First principle is called “Be a Chameleon”. Scientists have studied what make negotiators reach success even in situations that seemed lost. After studying and monitoring over hundred negotiations they noticed that people who were copying manners, language and body posture of the other party reached five times more success. So, like chameleon changes its color to match the surrounding, negotiators were momentarily copying the behavior, language, mannerisms. For example, if other person crossed their legs then they did the same, same goes for every other small detail. The beauty of this principle is that it doesn’t necessarily have to be used in negotiations only. It is applicable in almost any situation, but not in all which brings us to our next principle called “Harness the drive to be different”.

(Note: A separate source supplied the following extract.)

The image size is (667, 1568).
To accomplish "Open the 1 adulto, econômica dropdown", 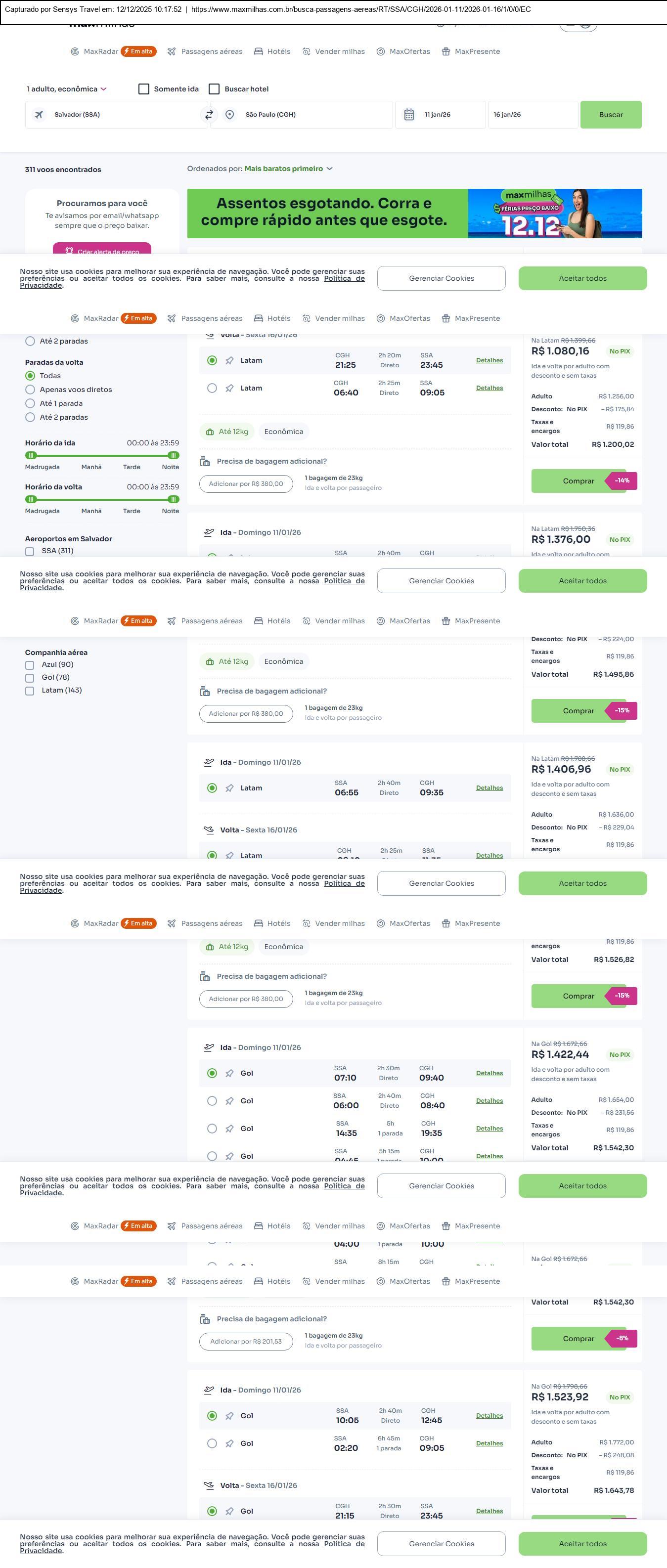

Influence is like a magnet it can attract or repulse. This principle has been established after an experiment conducted in winery. Two groups of people were approached by waitresses. In the first group waitress after describing the menu took the order in regular manner, but on the second group people rather than traditionally saying out loud their order, they marked it right on the menu, without anybody else seeing what they have ordered. After they were asked if they are satisfied with the orders that they made, majority of the first group wasn’t while the second group was.

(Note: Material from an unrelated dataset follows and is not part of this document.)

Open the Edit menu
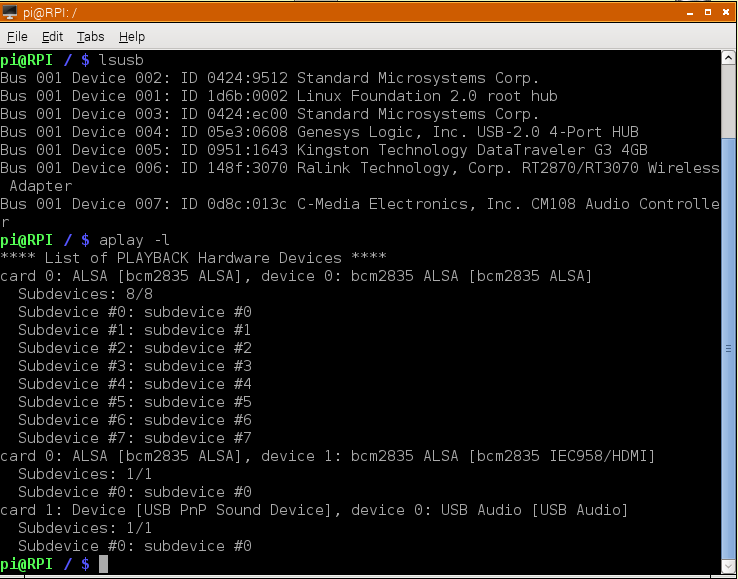This screenshot has width=738, height=579. pyautogui.click(x=52, y=37)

This experiment illustrates one of our basic desires which is the drive to seem or be unique and different. That’s why the first group didn’t like their orders, because by wanting to seem different they ordered things that they might not even like. For example, when a restaurant or cafeteria becomes too popular some people start avoiding it, because the feeling of uniqueness is gone. As mentioned influence is a double edged sword, so depending on the situation and group of people you need to decide whether to imitate or differentiate in order to reach success.
Last principle is “picking a proximal pair.” This principle is a huge tool for influencing and motivating yourself and others. It is quite simple, you just need to make a comparison to other people. This principle is backed up by an experiment conducted by scientists in California. They went door to door talking to people, to the first group they presented an argument of how turning heat and A/C in the house can benefit them.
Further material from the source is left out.